- [Exercise aim]: Reproduce the entries verbatim, from the first line up to and including the line containing "Open the 密码箱".

>> BEGIN Records shown

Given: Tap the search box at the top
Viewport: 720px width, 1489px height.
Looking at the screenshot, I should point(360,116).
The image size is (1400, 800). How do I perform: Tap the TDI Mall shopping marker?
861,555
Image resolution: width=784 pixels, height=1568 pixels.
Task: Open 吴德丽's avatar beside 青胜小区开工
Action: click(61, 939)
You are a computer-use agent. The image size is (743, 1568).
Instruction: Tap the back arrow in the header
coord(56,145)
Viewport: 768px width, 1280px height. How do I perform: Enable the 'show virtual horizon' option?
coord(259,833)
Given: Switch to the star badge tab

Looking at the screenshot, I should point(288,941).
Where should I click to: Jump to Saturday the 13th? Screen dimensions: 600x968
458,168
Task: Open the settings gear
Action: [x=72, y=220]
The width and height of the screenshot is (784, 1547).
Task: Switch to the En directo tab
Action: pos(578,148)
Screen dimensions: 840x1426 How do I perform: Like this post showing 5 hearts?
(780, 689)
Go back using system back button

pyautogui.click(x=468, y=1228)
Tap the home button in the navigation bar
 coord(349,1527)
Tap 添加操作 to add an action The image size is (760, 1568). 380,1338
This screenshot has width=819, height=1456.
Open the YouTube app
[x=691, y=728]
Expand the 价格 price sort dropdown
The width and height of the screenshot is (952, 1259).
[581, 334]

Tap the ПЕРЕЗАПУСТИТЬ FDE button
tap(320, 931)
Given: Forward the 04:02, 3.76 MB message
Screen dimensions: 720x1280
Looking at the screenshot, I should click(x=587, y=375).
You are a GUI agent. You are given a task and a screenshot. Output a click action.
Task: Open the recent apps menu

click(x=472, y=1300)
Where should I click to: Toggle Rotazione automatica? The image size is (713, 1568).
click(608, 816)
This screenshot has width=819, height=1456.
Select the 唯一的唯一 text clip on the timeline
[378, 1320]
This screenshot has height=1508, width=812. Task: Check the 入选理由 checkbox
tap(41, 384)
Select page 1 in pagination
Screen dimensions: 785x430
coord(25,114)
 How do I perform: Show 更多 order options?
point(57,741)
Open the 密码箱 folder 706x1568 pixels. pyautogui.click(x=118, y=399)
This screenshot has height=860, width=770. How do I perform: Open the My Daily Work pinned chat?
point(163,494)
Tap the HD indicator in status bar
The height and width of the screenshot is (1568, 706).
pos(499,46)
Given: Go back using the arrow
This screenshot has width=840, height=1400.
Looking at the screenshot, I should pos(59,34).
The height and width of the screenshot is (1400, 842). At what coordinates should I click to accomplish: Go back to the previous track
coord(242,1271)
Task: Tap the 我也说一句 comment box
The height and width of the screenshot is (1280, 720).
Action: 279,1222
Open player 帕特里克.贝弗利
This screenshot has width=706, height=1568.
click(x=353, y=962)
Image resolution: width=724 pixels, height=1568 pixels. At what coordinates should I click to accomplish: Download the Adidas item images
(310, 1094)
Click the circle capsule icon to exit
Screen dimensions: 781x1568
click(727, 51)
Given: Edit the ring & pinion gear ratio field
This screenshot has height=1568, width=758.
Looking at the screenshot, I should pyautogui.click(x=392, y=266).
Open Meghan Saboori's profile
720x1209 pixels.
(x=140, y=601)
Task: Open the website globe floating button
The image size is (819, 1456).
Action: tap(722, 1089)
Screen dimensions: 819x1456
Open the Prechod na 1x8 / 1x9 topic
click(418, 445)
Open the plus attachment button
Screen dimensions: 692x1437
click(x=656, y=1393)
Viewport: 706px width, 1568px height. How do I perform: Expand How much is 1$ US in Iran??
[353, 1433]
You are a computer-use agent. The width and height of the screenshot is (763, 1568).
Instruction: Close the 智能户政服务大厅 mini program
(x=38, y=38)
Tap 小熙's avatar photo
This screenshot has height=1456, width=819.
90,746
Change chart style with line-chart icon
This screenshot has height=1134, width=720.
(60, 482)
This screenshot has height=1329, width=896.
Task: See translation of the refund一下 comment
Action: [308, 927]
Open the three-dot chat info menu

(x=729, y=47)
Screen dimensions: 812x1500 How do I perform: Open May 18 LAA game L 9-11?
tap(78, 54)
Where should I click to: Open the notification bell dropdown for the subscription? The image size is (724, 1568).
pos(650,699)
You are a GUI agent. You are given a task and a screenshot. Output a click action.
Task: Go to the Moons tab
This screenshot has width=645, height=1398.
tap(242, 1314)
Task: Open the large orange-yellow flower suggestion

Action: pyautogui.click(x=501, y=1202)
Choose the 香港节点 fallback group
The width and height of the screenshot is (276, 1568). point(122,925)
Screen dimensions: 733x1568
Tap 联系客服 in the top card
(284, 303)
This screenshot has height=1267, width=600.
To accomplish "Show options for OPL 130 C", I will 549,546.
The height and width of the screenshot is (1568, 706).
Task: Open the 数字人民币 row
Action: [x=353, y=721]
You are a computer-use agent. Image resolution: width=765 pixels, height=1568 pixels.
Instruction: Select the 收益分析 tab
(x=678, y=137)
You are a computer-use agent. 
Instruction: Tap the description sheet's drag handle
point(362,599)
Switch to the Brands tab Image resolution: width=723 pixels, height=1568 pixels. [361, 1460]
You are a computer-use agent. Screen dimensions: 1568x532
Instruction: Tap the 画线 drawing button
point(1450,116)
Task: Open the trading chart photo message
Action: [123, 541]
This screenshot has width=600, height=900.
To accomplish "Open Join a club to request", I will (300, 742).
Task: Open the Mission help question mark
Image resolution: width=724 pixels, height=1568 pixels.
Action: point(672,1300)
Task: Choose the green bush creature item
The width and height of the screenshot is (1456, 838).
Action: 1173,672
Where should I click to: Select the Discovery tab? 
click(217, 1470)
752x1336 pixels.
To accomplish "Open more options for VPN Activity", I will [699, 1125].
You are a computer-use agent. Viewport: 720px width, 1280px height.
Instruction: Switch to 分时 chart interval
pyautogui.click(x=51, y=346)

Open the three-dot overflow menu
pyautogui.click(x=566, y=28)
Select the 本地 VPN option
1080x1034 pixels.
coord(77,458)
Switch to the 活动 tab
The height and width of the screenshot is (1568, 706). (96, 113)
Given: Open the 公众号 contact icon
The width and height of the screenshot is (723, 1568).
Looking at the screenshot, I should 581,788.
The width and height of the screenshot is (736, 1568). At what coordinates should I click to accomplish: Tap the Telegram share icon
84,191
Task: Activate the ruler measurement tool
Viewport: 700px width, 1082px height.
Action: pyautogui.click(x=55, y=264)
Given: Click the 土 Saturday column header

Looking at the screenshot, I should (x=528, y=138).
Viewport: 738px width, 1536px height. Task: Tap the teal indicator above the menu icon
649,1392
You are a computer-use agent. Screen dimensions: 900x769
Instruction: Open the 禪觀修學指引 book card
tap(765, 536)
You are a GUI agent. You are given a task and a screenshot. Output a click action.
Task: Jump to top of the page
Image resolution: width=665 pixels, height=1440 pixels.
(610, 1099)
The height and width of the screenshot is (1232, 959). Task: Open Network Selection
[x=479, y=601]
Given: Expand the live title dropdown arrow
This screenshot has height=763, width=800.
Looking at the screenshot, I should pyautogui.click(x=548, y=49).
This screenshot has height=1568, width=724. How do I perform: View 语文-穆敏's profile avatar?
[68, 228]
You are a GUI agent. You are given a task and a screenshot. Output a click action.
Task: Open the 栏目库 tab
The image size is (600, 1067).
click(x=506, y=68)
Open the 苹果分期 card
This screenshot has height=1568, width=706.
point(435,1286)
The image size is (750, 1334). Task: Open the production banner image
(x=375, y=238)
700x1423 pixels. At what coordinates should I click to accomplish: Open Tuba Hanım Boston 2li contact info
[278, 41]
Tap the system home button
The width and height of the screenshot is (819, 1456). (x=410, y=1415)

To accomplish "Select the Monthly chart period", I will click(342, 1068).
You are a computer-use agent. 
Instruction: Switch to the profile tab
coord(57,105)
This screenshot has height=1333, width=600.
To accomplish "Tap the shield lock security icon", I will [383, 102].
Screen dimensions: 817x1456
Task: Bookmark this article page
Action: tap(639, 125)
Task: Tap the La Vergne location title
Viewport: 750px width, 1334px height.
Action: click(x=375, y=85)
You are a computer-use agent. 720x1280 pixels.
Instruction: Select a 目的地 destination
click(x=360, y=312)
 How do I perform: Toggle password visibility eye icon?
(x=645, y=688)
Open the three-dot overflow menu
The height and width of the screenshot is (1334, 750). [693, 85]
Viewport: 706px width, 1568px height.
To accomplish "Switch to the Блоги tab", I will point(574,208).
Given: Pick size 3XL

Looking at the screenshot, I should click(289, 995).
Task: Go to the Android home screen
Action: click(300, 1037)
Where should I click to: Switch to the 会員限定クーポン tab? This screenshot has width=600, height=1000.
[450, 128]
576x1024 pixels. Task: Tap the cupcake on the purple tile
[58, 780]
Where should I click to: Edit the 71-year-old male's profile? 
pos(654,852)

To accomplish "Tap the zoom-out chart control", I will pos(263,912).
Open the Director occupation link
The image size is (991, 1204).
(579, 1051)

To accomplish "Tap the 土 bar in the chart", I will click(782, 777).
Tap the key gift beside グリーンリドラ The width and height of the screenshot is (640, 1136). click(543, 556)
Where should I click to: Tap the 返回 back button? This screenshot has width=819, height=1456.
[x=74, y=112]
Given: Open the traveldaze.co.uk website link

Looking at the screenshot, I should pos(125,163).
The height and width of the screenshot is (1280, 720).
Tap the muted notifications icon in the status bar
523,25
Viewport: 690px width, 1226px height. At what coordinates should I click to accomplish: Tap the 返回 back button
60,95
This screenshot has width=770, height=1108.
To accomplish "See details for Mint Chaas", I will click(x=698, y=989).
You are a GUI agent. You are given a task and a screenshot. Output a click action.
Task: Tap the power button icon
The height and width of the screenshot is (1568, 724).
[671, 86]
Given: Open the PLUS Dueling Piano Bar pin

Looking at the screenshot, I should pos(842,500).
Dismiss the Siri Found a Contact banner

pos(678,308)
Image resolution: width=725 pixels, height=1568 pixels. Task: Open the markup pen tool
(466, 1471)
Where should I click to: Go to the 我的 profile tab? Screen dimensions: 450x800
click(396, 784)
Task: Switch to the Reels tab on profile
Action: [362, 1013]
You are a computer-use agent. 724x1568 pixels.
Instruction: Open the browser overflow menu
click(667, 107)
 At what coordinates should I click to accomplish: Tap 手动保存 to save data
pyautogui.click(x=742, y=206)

>> END Records shown

- [Written answer]:
Given: Tap the search box at the top
Viewport: 720px width, 1489px height.
Looking at the screenshot, I should point(360,116).
The image size is (1400, 800). How do I perform: Tap the TDI Mall shopping marker?
861,555
Image resolution: width=784 pixels, height=1568 pixels.
Task: Open 吴德丽's avatar beside 青胜小区开工
Action: click(61, 939)
You are a computer-use agent. The image size is (743, 1568).
Instruction: Tap the back arrow in the header
coord(56,145)
Viewport: 768px width, 1280px height. How do I perform: Enable the 'show virtual horizon' option?
coord(259,833)
Given: Switch to the star badge tab

Looking at the screenshot, I should point(288,941).
Where should I click to: Jump to Saturday the 13th? Screen dimensions: 600x968
458,168
Task: Open the settings gear
Action: [x=72, y=220]
The width and height of the screenshot is (784, 1547).
Task: Switch to the En directo tab
Action: pos(578,148)
Screen dimensions: 840x1426 How do I perform: Like this post showing 5 hearts?
(780, 689)
Go back using system back button

pyautogui.click(x=468, y=1228)
Tap the home button in the navigation bar
 coord(349,1527)
Tap 添加操作 to add an action The image size is (760, 1568). 380,1338
This screenshot has width=819, height=1456.
Open the YouTube app
[x=691, y=728]
Expand the 价格 price sort dropdown
The width and height of the screenshot is (952, 1259).
[581, 334]

Tap the ПЕРЕЗАПУСТИТЬ FDE button
tap(320, 931)
Given: Forward the 04:02, 3.76 MB message
Screen dimensions: 720x1280
Looking at the screenshot, I should click(x=587, y=375).
You are a GUI agent. You are given a task and a screenshot. Output a click action.
Task: Open the recent apps menu

click(x=472, y=1300)
Where should I click to: Toggle Rotazione automatica? The image size is (713, 1568).
click(608, 816)
This screenshot has width=819, height=1456.
Select the 唯一的唯一 text clip on the timeline
[378, 1320]
This screenshot has height=1508, width=812. Task: Check the 入选理由 checkbox
tap(41, 384)
Select page 1 in pagination
Screen dimensions: 785x430
coord(25,114)
 How do I perform: Show 更多 order options?
point(57,741)
Open the 密码箱 folder 706x1568 pixels. pyautogui.click(x=118, y=399)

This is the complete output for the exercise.